▽

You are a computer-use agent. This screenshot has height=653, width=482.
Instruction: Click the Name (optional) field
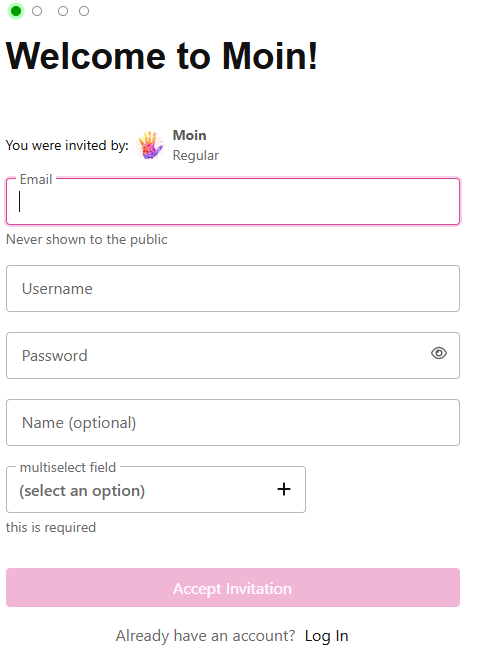click(233, 423)
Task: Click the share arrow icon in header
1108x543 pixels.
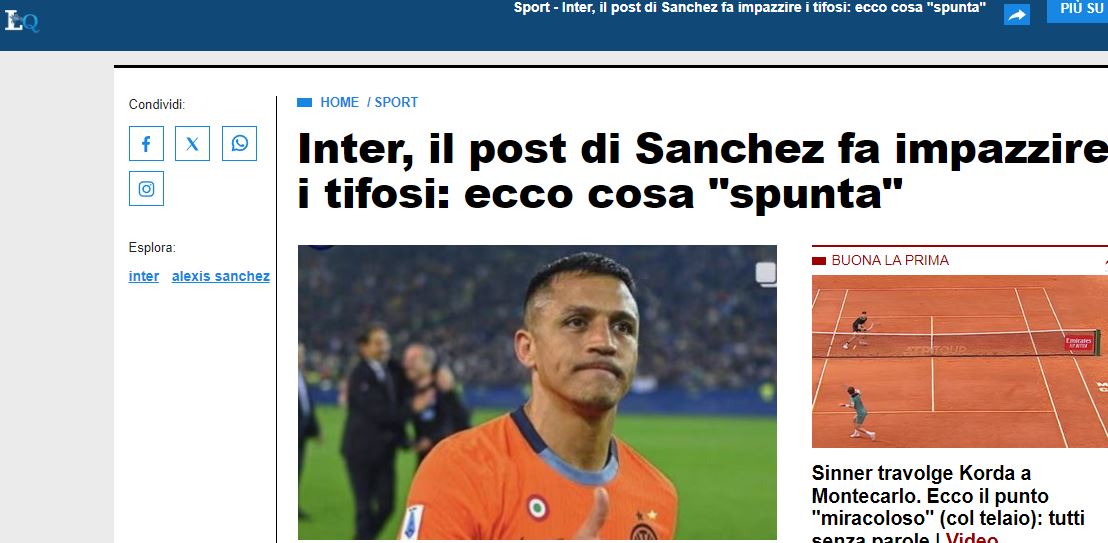Action: coord(1016,15)
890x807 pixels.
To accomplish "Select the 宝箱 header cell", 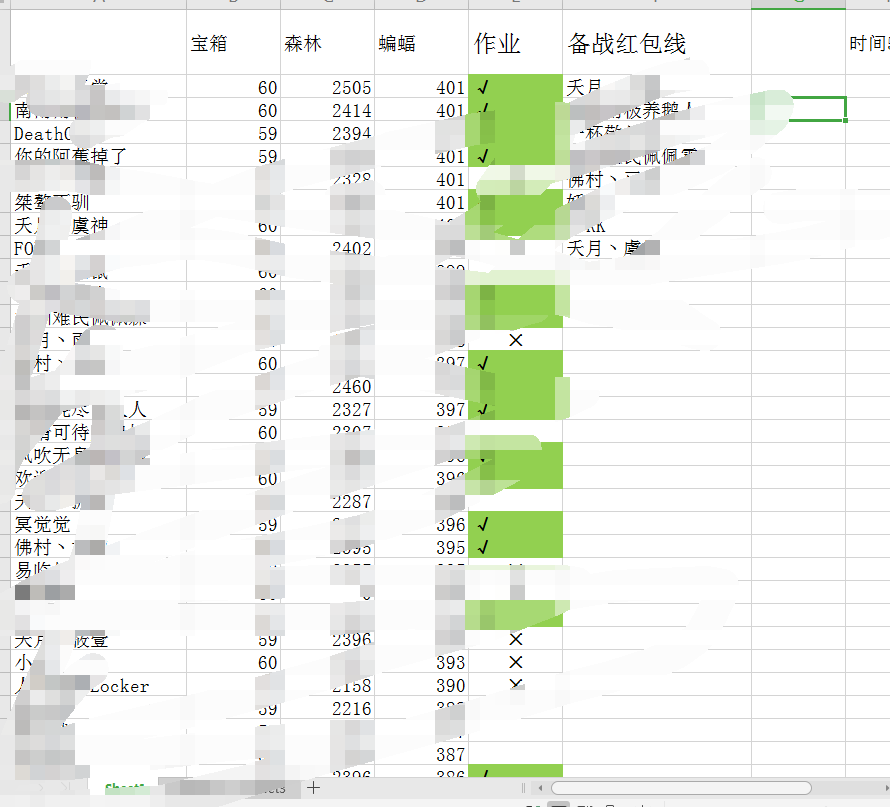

△

Work instruction
Any picture in the listing is to be omitted. Return exactly the lines from the one containing "890x807 pixels." through its last line, both included, and only those.

Response to this exercise
890x807 pixels.
To accomplish "Select the 宝箱 header cell", 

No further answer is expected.